Last summer, Sonny and I were shooting bowling balls out on the Salt Flats. It's a great place for lunatic gunnery because the unobstructed view extends for miles. There's less chance of accidentally hitting someone who matters.

While practicing our craft in the safest way possible, we were descended upon by the #$%&@ Bureau of Land Management.

A heavily armed federal assault team in the form of a lone congenial ranger stopped and asked us to quit punching holes in the Salt Flats.

He was polite about his jack-booted oppression, explaining that hammering holes in the flats wasn't ecologically sound. There was also the little matter of us not having the appropriate permit to be stupid on federally managed land.

Sonny and I (but especially I) don't like being told what to do. We weighed our rights and concluded that blowing [stuff] up for laughs wasn't worth taking hostages or getting shot. So we agreed to stop.

On the way home, we loudly defended our sacred and God-given Second Amendment rights to bear cannon. We worked ourselves into the idea of forming an armed militia. Then Sonny spotted a sign for truck-stop nachos. After that we sort of lost track of things.

Now the matter has raised its head again. In the wake of the violent confrontation between police and the Ammon Bundy bunch in Oregon, I've tried to think of a law so unfair that I'd be willing to pick a gunfight with police over it.

I got nothing. Maybe it's because I'm a pushover. Or maybe — and please just think about this for a minute — I prefer to pick fights that I actually stand even just a tiny chance of winning.

This explains why Sonny and I didn't chase the BLM ranger off and occupy a piece of the Salt Flats. We knew that regardless of how true we believed our cause to be, we were severely outmatched in the long run.

Maybe it's the life I've led, but I long ago realized that when it comes to the threat of violence, there's no such thing as a fair fight. There are only fights you win and fights you lose. And having lost more than a few, I've learned to think at least a couple of inches ahead.

Unlike the Bundys, Sonny and I understood that pulling a gun on a federal officer and not running away and hiding immediately thereafter poses several problems, the first of which is the lack of an air force.

An air force is something to think about when picking a fight with a government that can always one-up you in the violence game. Bring a 30.30 Winchester saddle gun to back up your demands and the government will only bring something bigger. Eventually it's going to be something you don't have.

Rally every gun and friend you have to the cause, and you still won't have an armored division.
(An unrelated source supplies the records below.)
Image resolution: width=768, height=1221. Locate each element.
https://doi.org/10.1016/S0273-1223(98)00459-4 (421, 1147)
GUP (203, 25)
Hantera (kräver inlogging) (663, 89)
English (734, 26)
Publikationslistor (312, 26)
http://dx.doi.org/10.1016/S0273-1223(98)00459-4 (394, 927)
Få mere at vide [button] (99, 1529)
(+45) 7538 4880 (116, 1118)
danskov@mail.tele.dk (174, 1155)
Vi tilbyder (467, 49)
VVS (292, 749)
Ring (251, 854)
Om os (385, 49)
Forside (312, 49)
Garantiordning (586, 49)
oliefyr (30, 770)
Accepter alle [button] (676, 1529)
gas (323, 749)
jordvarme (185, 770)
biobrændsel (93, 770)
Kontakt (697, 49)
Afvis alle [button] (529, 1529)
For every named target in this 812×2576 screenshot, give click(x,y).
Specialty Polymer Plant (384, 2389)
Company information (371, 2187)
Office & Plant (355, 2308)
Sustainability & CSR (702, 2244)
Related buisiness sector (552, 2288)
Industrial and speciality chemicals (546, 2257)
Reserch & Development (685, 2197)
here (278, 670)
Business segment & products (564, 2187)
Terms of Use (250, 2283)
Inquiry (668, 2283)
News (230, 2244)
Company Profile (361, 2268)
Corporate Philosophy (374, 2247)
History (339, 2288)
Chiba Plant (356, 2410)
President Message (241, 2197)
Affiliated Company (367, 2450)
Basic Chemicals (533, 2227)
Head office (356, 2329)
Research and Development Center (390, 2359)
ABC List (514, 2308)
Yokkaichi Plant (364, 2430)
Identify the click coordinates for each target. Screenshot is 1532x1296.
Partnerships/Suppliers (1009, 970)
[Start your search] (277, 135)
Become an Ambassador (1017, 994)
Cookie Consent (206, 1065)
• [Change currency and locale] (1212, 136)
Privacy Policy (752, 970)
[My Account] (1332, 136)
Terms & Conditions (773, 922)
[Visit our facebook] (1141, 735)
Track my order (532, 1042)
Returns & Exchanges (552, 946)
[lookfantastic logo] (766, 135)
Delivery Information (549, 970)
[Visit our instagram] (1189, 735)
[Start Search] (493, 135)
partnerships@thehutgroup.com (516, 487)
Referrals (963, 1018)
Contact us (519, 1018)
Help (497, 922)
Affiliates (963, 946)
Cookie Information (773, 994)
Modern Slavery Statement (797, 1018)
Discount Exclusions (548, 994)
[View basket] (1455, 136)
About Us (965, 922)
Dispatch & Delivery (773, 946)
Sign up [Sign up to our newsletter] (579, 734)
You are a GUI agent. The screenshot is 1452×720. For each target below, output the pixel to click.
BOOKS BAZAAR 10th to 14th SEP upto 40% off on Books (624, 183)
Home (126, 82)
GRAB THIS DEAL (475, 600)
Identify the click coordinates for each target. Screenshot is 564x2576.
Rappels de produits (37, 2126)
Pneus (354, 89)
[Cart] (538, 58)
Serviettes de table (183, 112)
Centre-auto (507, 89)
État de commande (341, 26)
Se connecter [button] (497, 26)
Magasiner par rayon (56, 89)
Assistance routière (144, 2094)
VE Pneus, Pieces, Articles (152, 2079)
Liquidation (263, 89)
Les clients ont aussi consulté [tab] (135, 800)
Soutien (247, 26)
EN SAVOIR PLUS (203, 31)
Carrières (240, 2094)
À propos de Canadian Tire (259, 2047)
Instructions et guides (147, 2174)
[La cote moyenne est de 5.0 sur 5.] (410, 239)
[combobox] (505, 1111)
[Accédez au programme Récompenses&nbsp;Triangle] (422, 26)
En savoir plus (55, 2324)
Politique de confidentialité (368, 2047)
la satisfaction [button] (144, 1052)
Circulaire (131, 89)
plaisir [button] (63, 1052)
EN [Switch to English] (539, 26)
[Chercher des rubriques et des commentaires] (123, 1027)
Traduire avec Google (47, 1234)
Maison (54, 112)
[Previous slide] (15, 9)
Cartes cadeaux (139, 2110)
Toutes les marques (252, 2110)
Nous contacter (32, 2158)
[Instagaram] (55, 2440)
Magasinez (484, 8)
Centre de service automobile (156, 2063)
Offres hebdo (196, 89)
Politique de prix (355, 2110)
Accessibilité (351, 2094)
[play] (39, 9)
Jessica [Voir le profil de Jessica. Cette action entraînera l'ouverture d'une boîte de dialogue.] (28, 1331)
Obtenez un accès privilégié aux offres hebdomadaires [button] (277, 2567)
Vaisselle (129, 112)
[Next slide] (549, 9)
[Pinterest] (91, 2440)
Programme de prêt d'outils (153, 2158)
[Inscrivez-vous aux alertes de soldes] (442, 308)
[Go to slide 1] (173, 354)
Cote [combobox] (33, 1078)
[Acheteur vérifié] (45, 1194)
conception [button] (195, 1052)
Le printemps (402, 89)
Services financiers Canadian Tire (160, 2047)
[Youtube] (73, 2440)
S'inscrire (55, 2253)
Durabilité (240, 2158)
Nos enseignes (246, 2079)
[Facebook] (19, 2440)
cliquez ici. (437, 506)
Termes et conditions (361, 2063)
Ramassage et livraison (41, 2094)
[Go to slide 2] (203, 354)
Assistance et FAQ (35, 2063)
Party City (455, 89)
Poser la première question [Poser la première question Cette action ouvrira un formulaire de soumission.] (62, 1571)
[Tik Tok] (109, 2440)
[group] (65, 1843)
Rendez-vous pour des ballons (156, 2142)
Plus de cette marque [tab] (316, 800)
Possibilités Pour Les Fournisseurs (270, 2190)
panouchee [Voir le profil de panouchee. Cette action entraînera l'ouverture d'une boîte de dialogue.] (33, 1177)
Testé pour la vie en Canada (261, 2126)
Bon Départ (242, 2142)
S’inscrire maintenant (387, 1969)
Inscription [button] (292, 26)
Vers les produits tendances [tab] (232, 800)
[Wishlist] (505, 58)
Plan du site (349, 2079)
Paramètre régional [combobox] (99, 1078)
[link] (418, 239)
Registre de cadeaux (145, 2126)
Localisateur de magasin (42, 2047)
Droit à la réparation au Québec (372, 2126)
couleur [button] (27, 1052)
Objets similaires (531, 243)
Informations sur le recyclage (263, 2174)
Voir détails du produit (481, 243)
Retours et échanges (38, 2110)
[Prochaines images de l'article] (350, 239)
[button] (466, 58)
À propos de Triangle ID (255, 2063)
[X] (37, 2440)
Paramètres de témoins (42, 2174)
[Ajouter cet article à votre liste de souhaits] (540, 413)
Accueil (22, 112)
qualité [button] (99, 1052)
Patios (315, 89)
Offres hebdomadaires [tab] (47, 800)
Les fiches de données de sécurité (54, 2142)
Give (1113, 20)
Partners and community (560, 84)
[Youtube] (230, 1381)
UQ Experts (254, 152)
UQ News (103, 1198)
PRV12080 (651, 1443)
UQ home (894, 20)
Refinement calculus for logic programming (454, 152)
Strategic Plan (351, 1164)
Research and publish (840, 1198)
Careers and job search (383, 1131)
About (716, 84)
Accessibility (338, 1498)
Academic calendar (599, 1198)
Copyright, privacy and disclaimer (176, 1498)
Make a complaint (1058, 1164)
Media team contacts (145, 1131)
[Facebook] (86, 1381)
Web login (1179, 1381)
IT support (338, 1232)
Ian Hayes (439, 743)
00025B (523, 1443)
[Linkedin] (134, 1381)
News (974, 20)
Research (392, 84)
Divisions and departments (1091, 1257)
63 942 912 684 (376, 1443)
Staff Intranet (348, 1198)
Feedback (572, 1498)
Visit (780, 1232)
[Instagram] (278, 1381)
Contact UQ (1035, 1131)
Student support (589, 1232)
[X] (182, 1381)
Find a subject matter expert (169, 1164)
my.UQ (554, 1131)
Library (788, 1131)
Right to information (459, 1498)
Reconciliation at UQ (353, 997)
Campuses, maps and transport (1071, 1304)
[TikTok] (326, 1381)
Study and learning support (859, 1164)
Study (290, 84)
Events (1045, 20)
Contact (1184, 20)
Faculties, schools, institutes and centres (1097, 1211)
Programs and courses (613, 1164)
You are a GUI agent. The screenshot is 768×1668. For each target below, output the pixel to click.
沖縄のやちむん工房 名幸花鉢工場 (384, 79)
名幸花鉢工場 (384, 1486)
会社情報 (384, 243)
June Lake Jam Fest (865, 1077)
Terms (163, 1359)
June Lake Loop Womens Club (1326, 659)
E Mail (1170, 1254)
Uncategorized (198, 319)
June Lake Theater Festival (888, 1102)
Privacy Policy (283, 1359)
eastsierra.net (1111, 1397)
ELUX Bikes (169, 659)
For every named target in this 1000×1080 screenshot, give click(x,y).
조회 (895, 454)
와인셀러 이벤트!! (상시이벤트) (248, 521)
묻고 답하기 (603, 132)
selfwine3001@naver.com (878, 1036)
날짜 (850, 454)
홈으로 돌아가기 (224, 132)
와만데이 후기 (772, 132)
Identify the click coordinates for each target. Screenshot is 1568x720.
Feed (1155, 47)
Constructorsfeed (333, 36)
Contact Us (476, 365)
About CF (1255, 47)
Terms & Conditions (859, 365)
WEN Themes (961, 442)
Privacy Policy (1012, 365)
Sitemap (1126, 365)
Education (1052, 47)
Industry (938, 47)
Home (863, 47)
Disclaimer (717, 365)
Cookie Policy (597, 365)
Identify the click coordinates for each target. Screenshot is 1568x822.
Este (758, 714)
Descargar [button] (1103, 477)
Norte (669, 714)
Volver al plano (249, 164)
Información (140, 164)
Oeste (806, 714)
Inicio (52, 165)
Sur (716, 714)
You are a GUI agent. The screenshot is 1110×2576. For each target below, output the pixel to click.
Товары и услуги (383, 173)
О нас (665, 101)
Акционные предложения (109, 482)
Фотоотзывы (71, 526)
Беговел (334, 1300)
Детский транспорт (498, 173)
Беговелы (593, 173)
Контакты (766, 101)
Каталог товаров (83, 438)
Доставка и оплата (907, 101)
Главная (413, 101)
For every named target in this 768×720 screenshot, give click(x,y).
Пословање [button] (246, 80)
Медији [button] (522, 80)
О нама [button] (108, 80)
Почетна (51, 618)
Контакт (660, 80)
If it ends badly, as these things so often do, it isn't going to be for the side that does have one.

And another thing, public opinion counts for a lot when trying to foment a successful rebellion. People who find you to be an inconvenient pain in the ass when things are relatively peaceful are going to be less generous when the shooting starts.

But what does a guy know who wouldn't shoot at the police, illegally occupy public property or even take hostages for a cause?